The current best-selling nonfiction book in the United States asserts that political correctness has defeated conservatives. The progressive left has achieved victory in the culture wars by imposing new standards of speech and behavior that enforce its ideology and has successfully destroyed the traditional standards that the right has sought to conserve. Or rather, it would be more accurate to say the right has failed to conserve these standards by having nothing substantive to say about why they are good.

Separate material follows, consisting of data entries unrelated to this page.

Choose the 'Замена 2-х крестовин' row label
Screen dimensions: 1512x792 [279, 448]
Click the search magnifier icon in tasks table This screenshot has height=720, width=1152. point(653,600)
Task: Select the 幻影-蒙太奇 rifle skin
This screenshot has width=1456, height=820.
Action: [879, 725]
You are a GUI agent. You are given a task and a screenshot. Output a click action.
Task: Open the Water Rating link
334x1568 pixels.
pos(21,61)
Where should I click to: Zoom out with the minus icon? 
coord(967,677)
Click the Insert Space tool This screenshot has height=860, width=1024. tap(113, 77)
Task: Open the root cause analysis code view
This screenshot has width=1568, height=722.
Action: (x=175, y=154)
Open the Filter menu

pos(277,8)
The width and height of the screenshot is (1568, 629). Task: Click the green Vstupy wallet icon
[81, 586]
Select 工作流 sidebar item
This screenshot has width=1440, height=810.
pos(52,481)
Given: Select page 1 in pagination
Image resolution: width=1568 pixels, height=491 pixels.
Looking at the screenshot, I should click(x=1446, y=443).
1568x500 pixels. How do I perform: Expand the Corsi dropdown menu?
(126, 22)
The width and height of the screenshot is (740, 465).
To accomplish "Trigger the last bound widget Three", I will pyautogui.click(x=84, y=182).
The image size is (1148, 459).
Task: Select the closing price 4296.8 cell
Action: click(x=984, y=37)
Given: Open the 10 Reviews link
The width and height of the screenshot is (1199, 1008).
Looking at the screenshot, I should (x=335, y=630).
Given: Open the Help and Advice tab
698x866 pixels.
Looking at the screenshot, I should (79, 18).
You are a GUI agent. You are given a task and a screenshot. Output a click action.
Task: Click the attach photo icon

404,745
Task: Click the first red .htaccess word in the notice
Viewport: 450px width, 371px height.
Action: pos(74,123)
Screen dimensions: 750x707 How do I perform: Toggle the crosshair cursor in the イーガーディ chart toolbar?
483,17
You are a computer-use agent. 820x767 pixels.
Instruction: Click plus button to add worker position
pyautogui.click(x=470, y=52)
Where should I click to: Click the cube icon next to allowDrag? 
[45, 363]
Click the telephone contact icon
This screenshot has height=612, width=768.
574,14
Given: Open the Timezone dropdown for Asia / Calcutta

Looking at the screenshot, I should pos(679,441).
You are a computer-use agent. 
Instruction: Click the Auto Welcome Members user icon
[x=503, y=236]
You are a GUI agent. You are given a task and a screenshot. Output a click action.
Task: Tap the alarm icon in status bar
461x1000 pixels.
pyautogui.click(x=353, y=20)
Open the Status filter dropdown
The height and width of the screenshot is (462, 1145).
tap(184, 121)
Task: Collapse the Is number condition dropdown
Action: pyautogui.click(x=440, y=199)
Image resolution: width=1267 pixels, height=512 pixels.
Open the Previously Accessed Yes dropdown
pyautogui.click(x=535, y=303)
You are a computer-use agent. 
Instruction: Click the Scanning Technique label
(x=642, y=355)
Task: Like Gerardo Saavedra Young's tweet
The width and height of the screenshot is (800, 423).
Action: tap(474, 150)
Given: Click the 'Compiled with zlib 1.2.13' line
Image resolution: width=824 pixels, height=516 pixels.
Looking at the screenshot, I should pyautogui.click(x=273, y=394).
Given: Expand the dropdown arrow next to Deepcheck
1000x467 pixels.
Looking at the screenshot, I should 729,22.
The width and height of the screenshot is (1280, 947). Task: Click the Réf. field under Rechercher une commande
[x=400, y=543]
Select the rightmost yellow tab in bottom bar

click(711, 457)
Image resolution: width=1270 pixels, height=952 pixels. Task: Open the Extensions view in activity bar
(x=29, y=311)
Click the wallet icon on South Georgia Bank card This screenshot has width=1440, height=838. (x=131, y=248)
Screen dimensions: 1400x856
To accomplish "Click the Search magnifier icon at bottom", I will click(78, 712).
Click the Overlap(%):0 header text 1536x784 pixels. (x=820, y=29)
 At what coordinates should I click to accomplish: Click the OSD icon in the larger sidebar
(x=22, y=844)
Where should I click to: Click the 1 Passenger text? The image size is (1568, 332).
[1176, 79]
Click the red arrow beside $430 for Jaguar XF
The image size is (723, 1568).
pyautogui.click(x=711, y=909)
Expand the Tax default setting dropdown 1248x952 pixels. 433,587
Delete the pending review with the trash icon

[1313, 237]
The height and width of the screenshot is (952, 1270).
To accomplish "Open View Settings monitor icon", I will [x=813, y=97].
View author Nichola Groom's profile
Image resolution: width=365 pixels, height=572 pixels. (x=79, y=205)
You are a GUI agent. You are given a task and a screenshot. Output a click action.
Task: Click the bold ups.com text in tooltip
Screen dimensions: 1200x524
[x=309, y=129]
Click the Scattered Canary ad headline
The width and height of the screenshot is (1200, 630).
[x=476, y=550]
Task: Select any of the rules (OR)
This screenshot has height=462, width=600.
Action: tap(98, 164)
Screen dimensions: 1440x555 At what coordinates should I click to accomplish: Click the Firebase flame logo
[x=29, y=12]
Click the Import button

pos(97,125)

So argues Daily Wire host Michael Knowles in his new book, "Speechless: Controlling Words, Controlling Minds." While Knowles is hardly the first conservative writer to tackle the subject of political correctness, a favorite punching bag of many columnists, "Speechless" stands apart for confronting the failures of the right, "which through decades of incompetence has permitted political correctness to invert our culture."

Consider what Knowles is saying. Political correctness, a subversion of language, has enabled the left to turn upside down the ideas, customs, and social behavior of an entire society.

And isn't this true? Haven't traditional understandings of reality been undermined by politically correct language?

Borrowing examples from Knowles' book, "women's healthcare" and "reproductive rights" are words that refer to killing unborn babies in the womb, which is neither health care nor reproduction but their opposites. "Trans woman" is a phrase that refers to a man suffering from a psychological condition called "gender dysphoria." The man is not a woman, no matter how much he believes himself to be — but anyone who acknowledges this fact is called a "bigot," a word for a person who is "obstinately or intolerantly devoted to his or her own opinions and prejudices."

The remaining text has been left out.